To address this, many methods have been developed across different fields. In epidemiology, the main approach to causal analyses relies on statistical regression models guided by graphical causal models such as the Directed Acyclic Graph (DAG). These models help evaluate counterfactual contrasts, making it possible to identify and estimate causal relationships accurately.2 In recent years, agent-based models (ABMs) and microsimulation models (MSMs) have emerged as promising tools for causal inference evaluations within complex systems. Agent Based Modelling (ABM) is an effective tool for analysing exposures in a virtual environment, but their reliability in estimating robust causal effects needs exploration. DAG-based regression modelling mostly focuses on capturing fixed effects by modelling mean structures, whereas simulation approaches can lean into complexity by prioritising random structures.2
MSMs and ABMs are effective tools for analysing multiple measures of an exposure in an “in silico” (digital) environment. However, the conditions under which they reliably estimate causal effects need to be better understood. This project builds on previous research to integrate a form causal framework with the ABM/MSM tools for simulating longitudinal data with a priori causal structures.

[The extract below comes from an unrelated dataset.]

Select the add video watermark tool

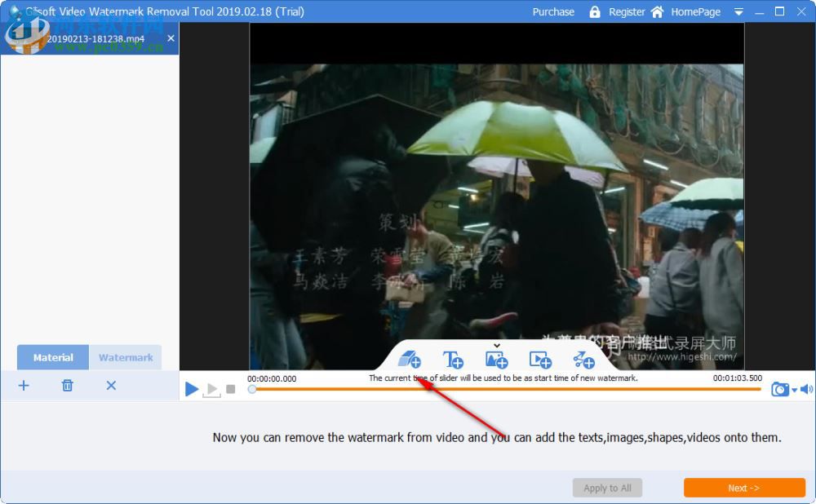pos(540,361)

Through this project we aim to better understand how synthetic datasets might be better simulated to ensure that appropriate causal structure is embedded, to identify the essential components in a synthetic dataset that are needed for building causally informed ABMs.
Data and methods
In this project, we developed a causally informed Agent-Based Model (ABM) designed to simulate the spread of an infectious disease. Our approach involved building a model for a hypothetical scenario that integrated causal relationships to better capture the complexity of disease transmission. We generated synthetic data informed by these causal structures, allowing us to explore how various factors interact and influence outcomes at different scales. By grounding our model in principles of causal inference, we aimed to enhance the robustness and accuracy of the simulation for better understanding disease transmission and dynamics within a population.
ABMs usually incorporate random interactions based on naïve assumptions; this project integrates a causal structure informed by a DAG to direct agent behaviour.

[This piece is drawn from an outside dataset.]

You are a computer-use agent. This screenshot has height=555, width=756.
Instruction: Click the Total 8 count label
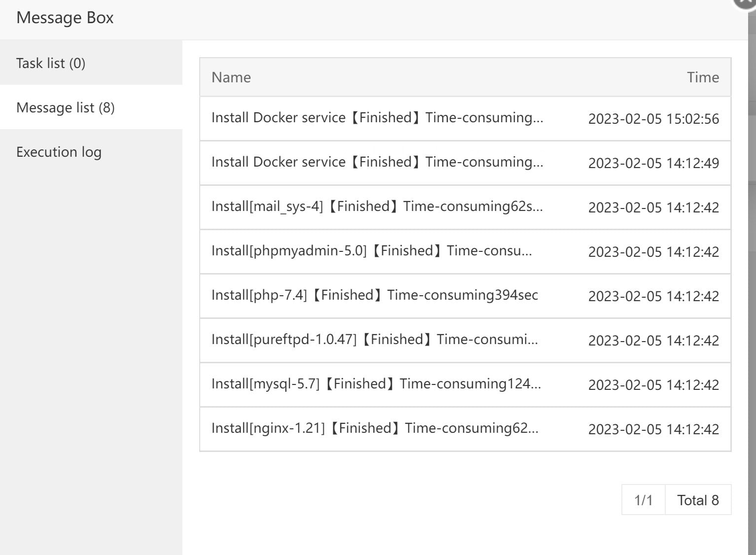pos(698,500)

Figure1: The Directed Acyclic Graph (DAG) generated for this project. This DAG represents the exposures and outcomes in the hypothetical scenario and the variables affecting these. The subscript 0 represents time (t0) which is the point of initiation, subscript 1 represents the first time point (t1), subscript F represents (tF) the final time-period when the model stabilized. The double pointed arrow notation represents that those variables have a causal impact on all subsequent variables.
First, a DAG was created (Fig. 1) to represent the hypothetical scenario of infection spread within a population. A DAG is a graphical representation of causal relationships, specifying exposures and outcomes, and identifies the variables influencing these factors. The variables, exposures, and outcomes included in this DAG were selected based on domain-specific knowledge and background research, particularly focusing on their role in affecting individual susceptibility to infections. To maintain simplicity and clarity, only the most critical variables were chosen. The initial set of variables considered included age, sex, and ethnicity. These demographic factors have an impact on all subsequent variables and directly influence comorbidities. Together, these four factors determine the initial number of infection cases at the start of the simulation, defined as time t0. The cases at the start (point of initiation t0) define the number of recovered and infected individuals at the next time-period (t1). These variables then define the immunity of an individual to getting reinfected.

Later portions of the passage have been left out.